Given problem 1: List the claims in the Dispatches passage that are introduced with the verb "view" as something analysts hold.
Given problem 2: Translate this sentence from the Dispatches passage into Spanish: "For example, they view huge companies with varied media properties as being more capable of withstanding slowdowns."
Given problem 3: Transcribe the Dispatches passage, everything from "Some business analysts" down to "really benefits anybody.".

Source text:
Dispatches | February 05, 2007

Some business analysts tend to see “massification” in publishing as having positive effects on the market.  For example, they view huge companies with varied media properties as being more capable of withstanding slowdowns.  They also view them as encouraging niche and small publishing, presumably because they leave a clearer field for them.  What this means for literary authors is that by abandoning them publishers leave a great opportunity for others — an argument offering limited comfort either to the authors or their buyers.  Also, some analysts view large publishers as the only ones capable of dealing with monopolistic retail chains-which begs the question of how the spectacle of heedless giants duking it out with other giants really benefits anybody.

Dataset section:

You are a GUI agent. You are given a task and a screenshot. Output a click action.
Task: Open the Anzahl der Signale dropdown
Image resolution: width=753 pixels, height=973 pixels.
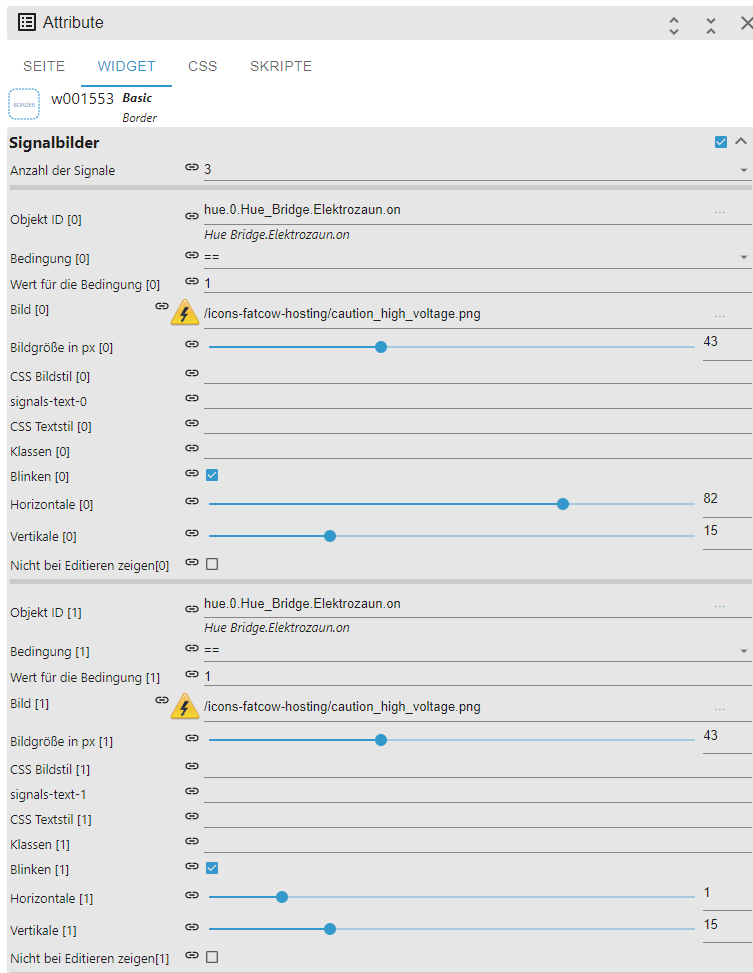743,170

Task answer 1:
- Huge companies with varied media properties are more capable of withstanding slowdowns.
- Such companies encourage niche and small publishing.
- Large publishers are the only ones capable of dealing with monopolistic retail chains.

Task answer 2: Por ejemplo, consideran que las enormes empresas con propiedades mediáticas variadas son más capaces de resistir las desaceleraciones.

Task answer 3:
Some business analysts tend to see “massification” in publishing as having positive effects on the market.  For example, they view huge companies with varied media properties as being more capable of withstanding slowdowns.  They also view them as encouraging niche and small publishing, presumably because they leave a clearer field for them.  What this means for literary authors is that by abandoning them publishers leave a great opportunity for others — an argument offering limited comfort either to the authors or their buyers.  Also, some analysts view large publishers as the only ones capable of dealing with monopolistic retail chains-which begs the question of how the spectacle of heedless giants duking it out with other giants really benefits anybody.